In a filthy room in Mumbai's Kamathipura red-light district, Divya Gurung is stripped and beaten for refusing to service his clients. Numbed by pain after weeks of sustained physical abuse, the 15-year-old Nepalese boy eventually resigns himself to his fate.
He is duly sodomised by three middle-aged men, the first of the dozen or so clients he will see each day for the next seven years. Or, put another way, the first of the 40,000 clients he will entertain.
Having been brought to Mumbai by a close friend in the belief they were to find steady work in a hotel, Divya has been delivered to a brothel and told that his companion sold him as a hijra, a transvestite.
As a virgin, his initial worth is high. Sushila, the madam who bought him for the equivalent of US$2,000 from the trafficker, has charged each of the three men who gang-rape him US$10 for the privilege - in India, intercourse with a virgin is still widely thought of as a cure for HIV/Aids. Needless to say, few of his gentleman callers will use condoms, and the only lubricant offered is a pessary the madam orders him to use.

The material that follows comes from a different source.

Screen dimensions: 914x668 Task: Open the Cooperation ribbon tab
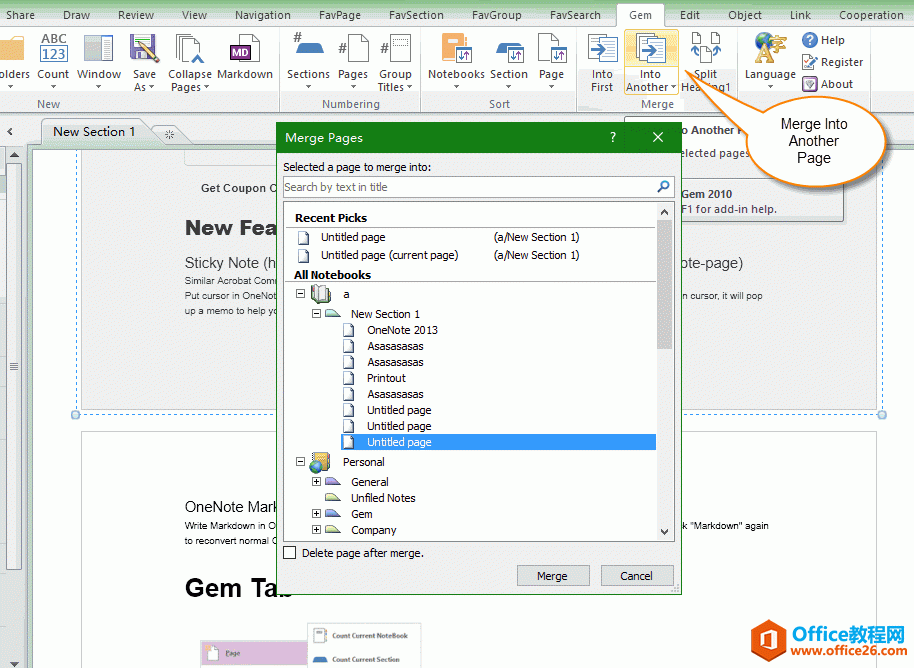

NOW 25 AND HAVING escaped the brothel, Gurung is back in Kathmandu. He is HIV positive and his story, although unusual because of his gender, is all too common. An estimated 10,000 women and children are trafficked each year from Nepal, predominantly to India and the Middle East, while potentially hundreds of thousands of vulnerable individuals are trafficked internally to the Nepalese capital's booming massage-parlour industry and partitioned restaurants, where male Indian tourists head in their droves after visiting the city's casinos.
'It doesn't matter where these women and children end up; whether they are forced into the sex industry, domestic service or some other form of indentured labour. What the developed world needs to know is slavery - trafficking and child labour - is alive and well in the third millennium,' says Sita Ghimire, of the Norwegian Save the Children office, in Kathmandu.